Fricke had first made her mark as a background vocalist, as part of the Lea Jane Singers.  It’s estimated she sang on as many as 5,000 records in the seventies, including hits by Elvis Presley and Johnny Duncan.  Her work on Duncan’s records caught the attention of Columbia Records, who courted her for a solo deal.  Fricke was hesitant to become a lead singer, but she eventually signed with the label.

Transitioning from background to lead vocalist is tricky, and it took some time for Fricke to fully find her own voice.  Her solo career took off slowly with a series of top forty singles in the late seventies and early eighties.  She finally earned her first solo top five hits with “Down to My Last Broken Heart,” “I’ll Need Someone to Hold Me (When I Cry),” and “Do Me With Love.”

That last hit was the lead single from her 1982 album Sleeping With Your Memory, and the album’s second release became her first solo No. 1 single.

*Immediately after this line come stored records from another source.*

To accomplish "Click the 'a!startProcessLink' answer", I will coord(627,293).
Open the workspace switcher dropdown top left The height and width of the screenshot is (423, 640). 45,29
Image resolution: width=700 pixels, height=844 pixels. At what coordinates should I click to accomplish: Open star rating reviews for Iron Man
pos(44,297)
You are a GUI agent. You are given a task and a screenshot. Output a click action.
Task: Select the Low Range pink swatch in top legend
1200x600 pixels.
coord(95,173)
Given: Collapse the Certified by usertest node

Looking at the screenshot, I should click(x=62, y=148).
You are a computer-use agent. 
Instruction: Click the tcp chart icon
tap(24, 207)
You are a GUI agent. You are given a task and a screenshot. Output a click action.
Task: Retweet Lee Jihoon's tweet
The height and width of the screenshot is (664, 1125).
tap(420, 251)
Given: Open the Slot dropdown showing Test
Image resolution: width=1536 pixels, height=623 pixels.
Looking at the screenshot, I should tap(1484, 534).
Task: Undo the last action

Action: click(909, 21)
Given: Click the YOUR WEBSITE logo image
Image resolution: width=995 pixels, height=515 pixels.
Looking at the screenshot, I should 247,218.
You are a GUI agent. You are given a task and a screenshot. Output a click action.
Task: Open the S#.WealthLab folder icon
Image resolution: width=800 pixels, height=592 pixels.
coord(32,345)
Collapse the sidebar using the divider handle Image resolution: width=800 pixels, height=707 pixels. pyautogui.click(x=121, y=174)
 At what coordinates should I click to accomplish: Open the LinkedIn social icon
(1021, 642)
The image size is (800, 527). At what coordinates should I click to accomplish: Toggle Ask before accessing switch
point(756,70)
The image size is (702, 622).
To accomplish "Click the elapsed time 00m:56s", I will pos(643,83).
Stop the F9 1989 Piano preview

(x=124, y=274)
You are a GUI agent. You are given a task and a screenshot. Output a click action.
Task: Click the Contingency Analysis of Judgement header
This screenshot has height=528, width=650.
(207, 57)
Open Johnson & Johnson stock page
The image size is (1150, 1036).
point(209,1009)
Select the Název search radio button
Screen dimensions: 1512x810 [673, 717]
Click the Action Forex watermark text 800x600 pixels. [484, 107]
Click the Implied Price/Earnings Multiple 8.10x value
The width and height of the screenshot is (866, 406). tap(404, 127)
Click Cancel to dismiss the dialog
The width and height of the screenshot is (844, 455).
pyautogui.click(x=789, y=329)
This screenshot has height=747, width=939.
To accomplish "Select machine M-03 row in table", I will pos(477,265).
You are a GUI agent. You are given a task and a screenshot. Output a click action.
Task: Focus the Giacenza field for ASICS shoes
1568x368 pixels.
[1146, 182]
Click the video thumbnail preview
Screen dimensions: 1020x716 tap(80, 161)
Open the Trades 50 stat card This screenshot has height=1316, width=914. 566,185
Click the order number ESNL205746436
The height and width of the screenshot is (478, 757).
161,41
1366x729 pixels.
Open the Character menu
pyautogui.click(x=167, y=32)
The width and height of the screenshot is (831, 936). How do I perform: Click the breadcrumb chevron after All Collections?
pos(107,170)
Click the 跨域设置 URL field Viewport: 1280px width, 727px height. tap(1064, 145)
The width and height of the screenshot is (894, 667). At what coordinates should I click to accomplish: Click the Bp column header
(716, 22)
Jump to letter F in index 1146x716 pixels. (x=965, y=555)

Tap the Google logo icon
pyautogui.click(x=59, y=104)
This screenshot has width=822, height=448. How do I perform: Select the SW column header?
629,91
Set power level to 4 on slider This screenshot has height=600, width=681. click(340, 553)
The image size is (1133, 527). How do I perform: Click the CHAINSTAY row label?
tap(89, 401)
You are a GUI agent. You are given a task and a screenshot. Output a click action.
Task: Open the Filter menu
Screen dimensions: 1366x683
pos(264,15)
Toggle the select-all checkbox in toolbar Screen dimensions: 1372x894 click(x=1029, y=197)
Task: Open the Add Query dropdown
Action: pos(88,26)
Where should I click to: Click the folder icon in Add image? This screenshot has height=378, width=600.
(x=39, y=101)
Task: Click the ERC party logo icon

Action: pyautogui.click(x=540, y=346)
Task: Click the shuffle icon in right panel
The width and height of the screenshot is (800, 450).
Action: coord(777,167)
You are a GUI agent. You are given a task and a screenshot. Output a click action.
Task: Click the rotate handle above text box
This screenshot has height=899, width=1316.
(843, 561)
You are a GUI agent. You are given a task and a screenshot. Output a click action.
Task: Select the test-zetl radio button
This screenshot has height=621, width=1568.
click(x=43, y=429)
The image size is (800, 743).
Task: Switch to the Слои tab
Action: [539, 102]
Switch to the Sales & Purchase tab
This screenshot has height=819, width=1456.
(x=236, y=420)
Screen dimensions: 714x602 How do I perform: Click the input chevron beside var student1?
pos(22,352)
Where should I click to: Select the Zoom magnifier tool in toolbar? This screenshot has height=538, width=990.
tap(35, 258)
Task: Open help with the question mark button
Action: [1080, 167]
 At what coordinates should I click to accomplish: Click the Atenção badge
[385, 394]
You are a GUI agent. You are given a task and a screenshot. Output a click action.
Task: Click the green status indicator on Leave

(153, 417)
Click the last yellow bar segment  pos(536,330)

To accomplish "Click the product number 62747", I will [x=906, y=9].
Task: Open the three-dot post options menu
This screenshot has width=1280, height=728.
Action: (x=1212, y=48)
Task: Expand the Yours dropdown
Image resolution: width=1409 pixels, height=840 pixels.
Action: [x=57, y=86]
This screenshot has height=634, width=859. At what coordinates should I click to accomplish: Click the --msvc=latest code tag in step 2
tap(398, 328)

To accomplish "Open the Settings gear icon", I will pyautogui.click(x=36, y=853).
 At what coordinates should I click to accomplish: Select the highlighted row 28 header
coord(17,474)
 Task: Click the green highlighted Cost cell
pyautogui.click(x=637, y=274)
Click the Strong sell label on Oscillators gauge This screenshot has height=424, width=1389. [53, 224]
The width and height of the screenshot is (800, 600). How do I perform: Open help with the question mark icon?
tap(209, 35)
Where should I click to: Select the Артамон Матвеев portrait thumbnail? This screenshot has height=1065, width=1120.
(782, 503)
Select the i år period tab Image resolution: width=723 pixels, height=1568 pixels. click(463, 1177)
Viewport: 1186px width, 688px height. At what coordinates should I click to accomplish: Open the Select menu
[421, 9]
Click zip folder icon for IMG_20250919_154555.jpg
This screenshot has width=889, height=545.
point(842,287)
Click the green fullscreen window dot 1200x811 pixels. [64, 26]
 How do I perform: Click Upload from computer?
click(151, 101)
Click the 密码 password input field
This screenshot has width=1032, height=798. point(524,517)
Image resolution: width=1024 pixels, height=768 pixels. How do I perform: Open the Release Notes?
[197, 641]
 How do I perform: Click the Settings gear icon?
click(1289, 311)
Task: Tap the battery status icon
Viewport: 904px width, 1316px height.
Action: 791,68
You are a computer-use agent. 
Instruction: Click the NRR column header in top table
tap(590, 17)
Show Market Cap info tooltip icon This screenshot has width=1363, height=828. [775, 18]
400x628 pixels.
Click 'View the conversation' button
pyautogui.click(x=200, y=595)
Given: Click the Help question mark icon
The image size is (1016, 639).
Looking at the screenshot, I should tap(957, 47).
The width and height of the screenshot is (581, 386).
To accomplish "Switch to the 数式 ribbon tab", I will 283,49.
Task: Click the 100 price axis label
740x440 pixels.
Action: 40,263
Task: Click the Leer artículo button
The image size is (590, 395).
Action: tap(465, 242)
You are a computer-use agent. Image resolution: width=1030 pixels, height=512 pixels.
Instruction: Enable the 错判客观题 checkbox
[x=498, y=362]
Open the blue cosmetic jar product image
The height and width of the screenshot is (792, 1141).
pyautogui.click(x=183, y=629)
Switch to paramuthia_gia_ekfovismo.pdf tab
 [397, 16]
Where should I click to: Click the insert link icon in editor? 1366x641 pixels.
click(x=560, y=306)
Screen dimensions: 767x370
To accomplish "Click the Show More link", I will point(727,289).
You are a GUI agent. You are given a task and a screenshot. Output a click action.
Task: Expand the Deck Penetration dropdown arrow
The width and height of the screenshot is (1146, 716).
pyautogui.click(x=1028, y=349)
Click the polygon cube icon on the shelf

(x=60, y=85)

“Don’t Worry ’bout Me Baby” is a perfect example of the style that made Fricke a leading female vocalist of the decade, melding the confidence of a more worldly eighties lady with the countrypolitan production that so many male acts had found success with at the time.

There’s something sweet and fragile about Fricke’s vocals here, which suggests that she’s overstating the likelihood that she’ll be fine if this second attempt with her lover ends as poorly as their first go around did.  

It was enough to earn her the first of two CMA Female Vocalist of the Year awards only a few weeks after this song topped the chart.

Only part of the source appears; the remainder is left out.